Dataset excerpts
________________________

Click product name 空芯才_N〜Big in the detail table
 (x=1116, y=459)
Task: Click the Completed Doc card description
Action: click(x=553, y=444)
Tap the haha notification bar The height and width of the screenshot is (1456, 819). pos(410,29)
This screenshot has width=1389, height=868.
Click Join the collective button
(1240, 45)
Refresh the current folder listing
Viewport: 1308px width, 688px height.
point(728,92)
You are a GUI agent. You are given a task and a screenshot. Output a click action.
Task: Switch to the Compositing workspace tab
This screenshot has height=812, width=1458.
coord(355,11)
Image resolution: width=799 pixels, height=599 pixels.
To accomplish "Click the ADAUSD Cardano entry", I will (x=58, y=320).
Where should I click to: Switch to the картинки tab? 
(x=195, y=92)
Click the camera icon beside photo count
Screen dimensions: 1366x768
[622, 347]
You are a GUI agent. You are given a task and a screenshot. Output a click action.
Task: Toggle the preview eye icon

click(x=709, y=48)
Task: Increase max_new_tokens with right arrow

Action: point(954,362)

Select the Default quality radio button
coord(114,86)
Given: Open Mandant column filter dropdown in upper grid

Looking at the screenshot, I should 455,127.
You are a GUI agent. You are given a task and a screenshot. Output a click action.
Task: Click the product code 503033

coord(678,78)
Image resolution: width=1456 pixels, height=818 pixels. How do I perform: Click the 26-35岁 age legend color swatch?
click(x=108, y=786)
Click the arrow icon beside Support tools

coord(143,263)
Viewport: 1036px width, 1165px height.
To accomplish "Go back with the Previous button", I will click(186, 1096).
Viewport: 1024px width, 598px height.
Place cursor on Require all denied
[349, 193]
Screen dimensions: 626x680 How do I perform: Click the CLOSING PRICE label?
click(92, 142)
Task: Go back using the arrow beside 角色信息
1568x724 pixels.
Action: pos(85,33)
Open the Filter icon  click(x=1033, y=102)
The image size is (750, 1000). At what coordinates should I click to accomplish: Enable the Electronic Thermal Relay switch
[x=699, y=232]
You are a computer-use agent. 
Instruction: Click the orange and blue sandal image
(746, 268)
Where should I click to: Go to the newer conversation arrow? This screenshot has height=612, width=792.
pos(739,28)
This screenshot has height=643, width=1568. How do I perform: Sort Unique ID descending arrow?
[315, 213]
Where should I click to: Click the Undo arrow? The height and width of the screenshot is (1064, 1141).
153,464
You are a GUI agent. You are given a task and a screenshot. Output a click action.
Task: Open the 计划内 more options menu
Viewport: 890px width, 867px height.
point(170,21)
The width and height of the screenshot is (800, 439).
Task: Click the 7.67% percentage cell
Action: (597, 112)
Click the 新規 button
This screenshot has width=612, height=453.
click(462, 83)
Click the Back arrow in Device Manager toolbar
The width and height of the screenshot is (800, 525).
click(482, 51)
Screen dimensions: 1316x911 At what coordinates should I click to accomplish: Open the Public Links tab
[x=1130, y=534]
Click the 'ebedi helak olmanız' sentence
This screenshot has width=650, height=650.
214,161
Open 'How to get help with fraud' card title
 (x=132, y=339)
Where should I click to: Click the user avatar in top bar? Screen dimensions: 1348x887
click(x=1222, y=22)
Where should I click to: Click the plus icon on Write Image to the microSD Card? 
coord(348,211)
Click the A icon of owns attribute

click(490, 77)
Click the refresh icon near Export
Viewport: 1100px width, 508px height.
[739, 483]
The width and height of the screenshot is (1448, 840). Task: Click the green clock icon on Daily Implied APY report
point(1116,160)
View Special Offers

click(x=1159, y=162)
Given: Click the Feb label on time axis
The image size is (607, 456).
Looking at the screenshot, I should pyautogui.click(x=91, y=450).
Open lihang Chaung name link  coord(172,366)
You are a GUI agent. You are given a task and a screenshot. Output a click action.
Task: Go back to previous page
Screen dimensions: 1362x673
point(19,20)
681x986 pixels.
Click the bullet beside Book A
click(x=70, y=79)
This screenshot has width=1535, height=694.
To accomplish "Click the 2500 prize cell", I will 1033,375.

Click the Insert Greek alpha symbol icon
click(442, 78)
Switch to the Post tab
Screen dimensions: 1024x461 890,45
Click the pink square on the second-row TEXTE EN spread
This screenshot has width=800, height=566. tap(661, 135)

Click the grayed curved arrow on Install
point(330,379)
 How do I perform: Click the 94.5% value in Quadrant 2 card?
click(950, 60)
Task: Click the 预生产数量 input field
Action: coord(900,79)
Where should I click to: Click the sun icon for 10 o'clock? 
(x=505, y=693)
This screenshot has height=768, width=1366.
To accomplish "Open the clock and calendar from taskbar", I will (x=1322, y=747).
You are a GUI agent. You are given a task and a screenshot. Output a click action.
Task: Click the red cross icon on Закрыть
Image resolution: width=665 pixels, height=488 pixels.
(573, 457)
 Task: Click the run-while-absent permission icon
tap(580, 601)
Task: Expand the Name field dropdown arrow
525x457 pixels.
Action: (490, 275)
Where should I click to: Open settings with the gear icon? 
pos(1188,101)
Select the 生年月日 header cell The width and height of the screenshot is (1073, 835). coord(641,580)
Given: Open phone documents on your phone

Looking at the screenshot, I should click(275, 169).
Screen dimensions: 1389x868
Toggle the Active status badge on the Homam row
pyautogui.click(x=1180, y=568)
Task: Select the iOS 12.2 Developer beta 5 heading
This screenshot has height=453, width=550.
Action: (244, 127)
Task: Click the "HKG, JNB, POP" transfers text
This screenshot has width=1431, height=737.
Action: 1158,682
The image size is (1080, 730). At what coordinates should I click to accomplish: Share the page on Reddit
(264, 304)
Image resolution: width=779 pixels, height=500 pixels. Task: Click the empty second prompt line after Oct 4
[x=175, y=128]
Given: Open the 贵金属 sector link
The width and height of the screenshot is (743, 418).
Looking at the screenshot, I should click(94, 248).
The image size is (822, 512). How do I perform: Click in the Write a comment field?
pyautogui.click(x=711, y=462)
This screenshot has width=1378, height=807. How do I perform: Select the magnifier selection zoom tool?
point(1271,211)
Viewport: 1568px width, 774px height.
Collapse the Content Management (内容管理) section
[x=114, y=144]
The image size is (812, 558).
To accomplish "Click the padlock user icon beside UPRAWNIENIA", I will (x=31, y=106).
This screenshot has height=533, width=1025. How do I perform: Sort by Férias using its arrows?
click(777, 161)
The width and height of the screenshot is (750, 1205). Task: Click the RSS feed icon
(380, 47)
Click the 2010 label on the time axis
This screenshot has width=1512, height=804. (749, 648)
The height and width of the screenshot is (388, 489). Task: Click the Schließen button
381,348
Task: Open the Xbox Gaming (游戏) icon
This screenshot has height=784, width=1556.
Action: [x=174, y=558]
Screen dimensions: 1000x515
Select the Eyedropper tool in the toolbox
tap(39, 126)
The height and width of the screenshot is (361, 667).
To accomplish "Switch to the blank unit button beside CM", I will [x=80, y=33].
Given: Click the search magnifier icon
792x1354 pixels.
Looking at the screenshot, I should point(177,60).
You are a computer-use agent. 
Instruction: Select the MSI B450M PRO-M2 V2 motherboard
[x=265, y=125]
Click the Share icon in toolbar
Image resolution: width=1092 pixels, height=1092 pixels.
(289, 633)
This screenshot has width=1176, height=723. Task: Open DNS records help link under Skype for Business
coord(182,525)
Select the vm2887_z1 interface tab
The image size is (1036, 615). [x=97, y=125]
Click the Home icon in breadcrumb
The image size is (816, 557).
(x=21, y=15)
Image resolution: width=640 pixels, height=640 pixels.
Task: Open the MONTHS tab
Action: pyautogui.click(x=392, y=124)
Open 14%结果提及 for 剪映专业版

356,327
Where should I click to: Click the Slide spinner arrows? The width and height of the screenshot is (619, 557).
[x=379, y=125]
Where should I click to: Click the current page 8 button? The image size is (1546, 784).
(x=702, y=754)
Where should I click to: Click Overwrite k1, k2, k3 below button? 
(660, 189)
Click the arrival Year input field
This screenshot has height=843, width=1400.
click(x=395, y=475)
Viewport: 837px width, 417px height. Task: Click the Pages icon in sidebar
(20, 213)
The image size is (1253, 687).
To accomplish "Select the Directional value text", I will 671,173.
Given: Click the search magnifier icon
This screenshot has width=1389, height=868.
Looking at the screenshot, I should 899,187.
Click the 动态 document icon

________________________

Task description
Only the lines above from the one with "Click the Insert Greek alpha symbol icon" through the one with "This screenshot has height=768, width=1366." should be duplicated, character for character.

Written reply
Click the Insert Greek alpha symbol icon
click(442, 78)
Switch to the Post tab
Screen dimensions: 1024x461 890,45
Click the pink square on the second-row TEXTE EN spread
This screenshot has width=800, height=566. tap(661, 135)

Click the grayed curved arrow on Install
point(330,379)
 How do I perform: Click the 94.5% value in Quadrant 2 card?
click(950, 60)
Task: Click the 预生产数量 input field
Action: coord(900,79)
Where should I click to: Click the sun icon for 10 o'clock? 
(x=505, y=693)
This screenshot has height=768, width=1366.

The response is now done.